[Sca-cooks] elderberries/flowers
Susanne Mayer
susanne.mayer5 at chello.at
Wed Jun 30 13:15:43 PDT 2010
Hello all!
first to answer Stefan's question if holderpluet ( can also be plud/pluem)
is flowers: YES!!!! Yummy/tasty: dried good for tea, FRESH delicious mostly
made into hollerstrauben, You WANT to have a sambuca nigra shrub in your
garden (well, we do at home in Carinthia and in Austria this is a wild shrub
all over the countryside, making collecting flowers and berries easy ;-)
And again yes you remeber correctly there seems to be a rumpold recipe: we
did discuss Hollerstrauben (the question was a recipe for elderberry/flower
tart)and Stefan posted a excerpt of his flower mesage file:
an excerpt from a message by Thomas
- -- Not a tart, but an interesting recipe in Rumpolt: Take the
elderflowers on the stalk (?), wash them and put them into a hot, sweet
dough, then cook them in hot fat and put sugar onto it (the German text
is online in the 'Gebackenes'-chapter of Rumpolt; #13).

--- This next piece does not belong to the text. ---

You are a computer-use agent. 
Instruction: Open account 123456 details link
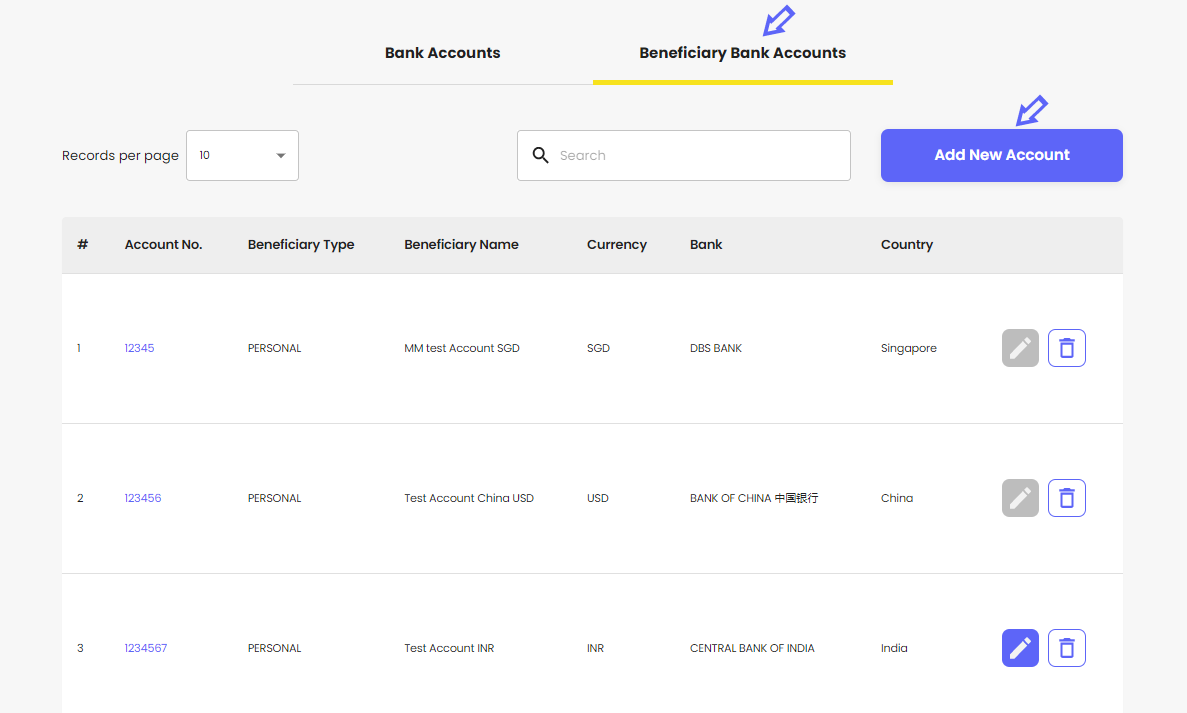pos(142,497)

I heard that
this is still made in Bohemia today.
so here is the not so modern version.
I would not wash as you loss flowers by washing, have not checked the
original yet.
Katharina
btw elderberry jelly is a good acompaniement for game meat, either by
itself or a mix of cranberries (either variant: american or Eurpoean) or
rowan berries (european mountain ash or rowan Sorbus aucuparia) or Cornelian
cherry (Cornus mas)
Another question is the weckerin book on line?
> Message: 6
> Date: Wed, 23 Jun 2010 15:43:58 -0700 (PDT)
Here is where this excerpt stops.